#### [PROBLEM DETAILS]
The expected output is the data below, restated word for word.
LISTED RECORDS Start Marker
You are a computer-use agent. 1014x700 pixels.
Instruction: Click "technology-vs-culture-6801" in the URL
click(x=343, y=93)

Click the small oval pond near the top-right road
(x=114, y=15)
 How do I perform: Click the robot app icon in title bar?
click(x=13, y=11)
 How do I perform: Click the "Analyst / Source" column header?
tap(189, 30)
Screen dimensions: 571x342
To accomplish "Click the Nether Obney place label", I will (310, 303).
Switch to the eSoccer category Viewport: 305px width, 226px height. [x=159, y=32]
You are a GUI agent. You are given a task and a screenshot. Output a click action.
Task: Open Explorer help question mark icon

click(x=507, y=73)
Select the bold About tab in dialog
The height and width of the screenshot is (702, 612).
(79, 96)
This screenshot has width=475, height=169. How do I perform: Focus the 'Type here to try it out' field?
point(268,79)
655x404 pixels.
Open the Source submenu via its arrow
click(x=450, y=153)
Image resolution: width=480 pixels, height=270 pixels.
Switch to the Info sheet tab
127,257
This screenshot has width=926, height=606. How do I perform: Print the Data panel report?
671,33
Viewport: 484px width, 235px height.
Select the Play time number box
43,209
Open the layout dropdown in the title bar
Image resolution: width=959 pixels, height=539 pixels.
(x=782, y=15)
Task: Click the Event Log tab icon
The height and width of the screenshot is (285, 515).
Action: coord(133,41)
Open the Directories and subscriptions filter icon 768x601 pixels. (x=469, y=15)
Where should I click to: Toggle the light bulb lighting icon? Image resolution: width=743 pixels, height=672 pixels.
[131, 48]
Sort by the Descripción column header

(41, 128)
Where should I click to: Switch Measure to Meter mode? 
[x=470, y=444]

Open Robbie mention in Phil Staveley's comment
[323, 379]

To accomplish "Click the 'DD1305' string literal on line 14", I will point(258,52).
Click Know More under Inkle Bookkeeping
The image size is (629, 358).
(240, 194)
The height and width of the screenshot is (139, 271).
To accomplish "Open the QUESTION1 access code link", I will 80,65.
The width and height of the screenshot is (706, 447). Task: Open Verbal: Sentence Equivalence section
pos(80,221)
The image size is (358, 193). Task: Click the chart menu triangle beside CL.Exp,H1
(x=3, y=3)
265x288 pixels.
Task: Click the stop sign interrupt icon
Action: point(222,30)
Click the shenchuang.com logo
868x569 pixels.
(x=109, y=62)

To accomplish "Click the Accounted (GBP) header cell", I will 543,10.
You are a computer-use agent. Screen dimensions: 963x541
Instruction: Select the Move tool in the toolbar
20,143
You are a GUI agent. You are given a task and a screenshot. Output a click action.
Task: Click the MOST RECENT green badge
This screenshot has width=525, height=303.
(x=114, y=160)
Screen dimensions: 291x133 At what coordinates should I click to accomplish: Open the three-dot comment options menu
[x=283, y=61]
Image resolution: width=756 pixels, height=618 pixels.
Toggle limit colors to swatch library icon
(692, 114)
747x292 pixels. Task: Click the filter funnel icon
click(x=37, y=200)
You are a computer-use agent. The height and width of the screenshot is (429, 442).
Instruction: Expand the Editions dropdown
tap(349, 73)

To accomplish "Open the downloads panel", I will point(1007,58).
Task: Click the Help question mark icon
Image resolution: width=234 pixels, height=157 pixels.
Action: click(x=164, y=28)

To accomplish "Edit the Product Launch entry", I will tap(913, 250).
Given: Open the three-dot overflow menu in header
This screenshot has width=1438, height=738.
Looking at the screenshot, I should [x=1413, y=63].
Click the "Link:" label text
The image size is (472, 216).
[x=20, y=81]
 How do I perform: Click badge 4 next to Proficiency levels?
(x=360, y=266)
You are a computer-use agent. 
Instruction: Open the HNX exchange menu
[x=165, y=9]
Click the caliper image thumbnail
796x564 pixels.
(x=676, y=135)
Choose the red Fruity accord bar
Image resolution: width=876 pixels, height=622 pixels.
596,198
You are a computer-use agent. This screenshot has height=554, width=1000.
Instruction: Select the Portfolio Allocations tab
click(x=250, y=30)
LISTED RECORDS End Marker
#### [ANSWER SECTION]
You are a computer-use agent. 1014x700 pixels.
Instruction: Click "technology-vs-culture-6801" in the URL
click(x=343, y=93)

Click the small oval pond near the top-right road
(x=114, y=15)
 How do I perform: Click the robot app icon in title bar?
click(x=13, y=11)
 How do I perform: Click the "Analyst / Source" column header?
tap(189, 30)
Screen dimensions: 571x342
To accomplish "Click the Nether Obney place label", I will (310, 303).
Switch to the eSoccer category Viewport: 305px width, 226px height. [x=159, y=32]
You are a GUI agent. You are given a task and a screenshot. Output a click action.
Task: Open Explorer help question mark icon

click(x=507, y=73)
Select the bold About tab in dialog
The height and width of the screenshot is (702, 612).
(79, 96)
This screenshot has width=475, height=169. How do I perform: Focus the 'Type here to try it out' field?
point(268,79)
655x404 pixels.
Open the Source submenu via its arrow
click(x=450, y=153)
Image resolution: width=480 pixels, height=270 pixels.
Switch to the Info sheet tab
127,257
This screenshot has width=926, height=606. How do I perform: Print the Data panel report?
671,33
Viewport: 484px width, 235px height.
Select the Play time number box
43,209
Open the layout dropdown in the title bar
Image resolution: width=959 pixels, height=539 pixels.
(x=782, y=15)
Task: Click the Event Log tab icon
The height and width of the screenshot is (285, 515).
Action: coord(133,41)
Open the Directories and subscriptions filter icon 768x601 pixels. (x=469, y=15)
Where should I click to: Toggle the light bulb lighting icon? Image resolution: width=743 pixels, height=672 pixels.
[131, 48]
Sort by the Descripción column header

(41, 128)
Where should I click to: Switch Measure to Meter mode? 
[x=470, y=444]

Open Robbie mention in Phil Staveley's comment
[323, 379]

To accomplish "Click the 'DD1305' string literal on line 14", I will point(258,52).
Click Know More under Inkle Bookkeeping
The image size is (629, 358).
(240, 194)
The height and width of the screenshot is (139, 271).
To accomplish "Open the QUESTION1 access code link", I will 80,65.
The width and height of the screenshot is (706, 447). Task: Open Verbal: Sentence Equivalence section
pos(80,221)
The image size is (358, 193). Task: Click the chart menu triangle beside CL.Exp,H1
(x=3, y=3)
265x288 pixels.
Task: Click the stop sign interrupt icon
Action: point(222,30)
Click the shenchuang.com logo
868x569 pixels.
(x=109, y=62)

To accomplish "Click the Accounted (GBP) header cell", I will 543,10.
You are a computer-use agent. Screen dimensions: 963x541
Instruction: Select the Move tool in the toolbar
20,143
You are a GUI agent. You are given a task and a screenshot. Output a click action.
Task: Click the MOST RECENT green badge
This screenshot has width=525, height=303.
(x=114, y=160)
Screen dimensions: 291x133 At what coordinates should I click to accomplish: Open the three-dot comment options menu
[x=283, y=61]
Image resolution: width=756 pixels, height=618 pixels.
Toggle limit colors to swatch library icon
(692, 114)
747x292 pixels. Task: Click the filter funnel icon
click(x=37, y=200)
You are a computer-use agent. The height and width of the screenshot is (429, 442).
Instruction: Expand the Editions dropdown
tap(349, 73)

To accomplish "Open the downloads panel", I will point(1007,58).
Task: Click the Help question mark icon
Image resolution: width=234 pixels, height=157 pixels.
Action: click(x=164, y=28)

To accomplish "Edit the Product Launch entry", I will tap(913, 250).
Given: Open the three-dot overflow menu in header
This screenshot has width=1438, height=738.
Looking at the screenshot, I should [x=1413, y=63].
Click the "Link:" label text
The image size is (472, 216).
[x=20, y=81]
 How do I perform: Click badge 4 next to Proficiency levels?
(x=360, y=266)
You are a computer-use agent. 
Instruction: Open the HNX exchange menu
[x=165, y=9]
Click the caliper image thumbnail
796x564 pixels.
(x=676, y=135)
Choose the red Fruity accord bar
Image resolution: width=876 pixels, height=622 pixels.
596,198
You are a computer-use agent. This screenshot has height=554, width=1000.
Instruction: Select the Portfolio Allocations tab
click(x=250, y=30)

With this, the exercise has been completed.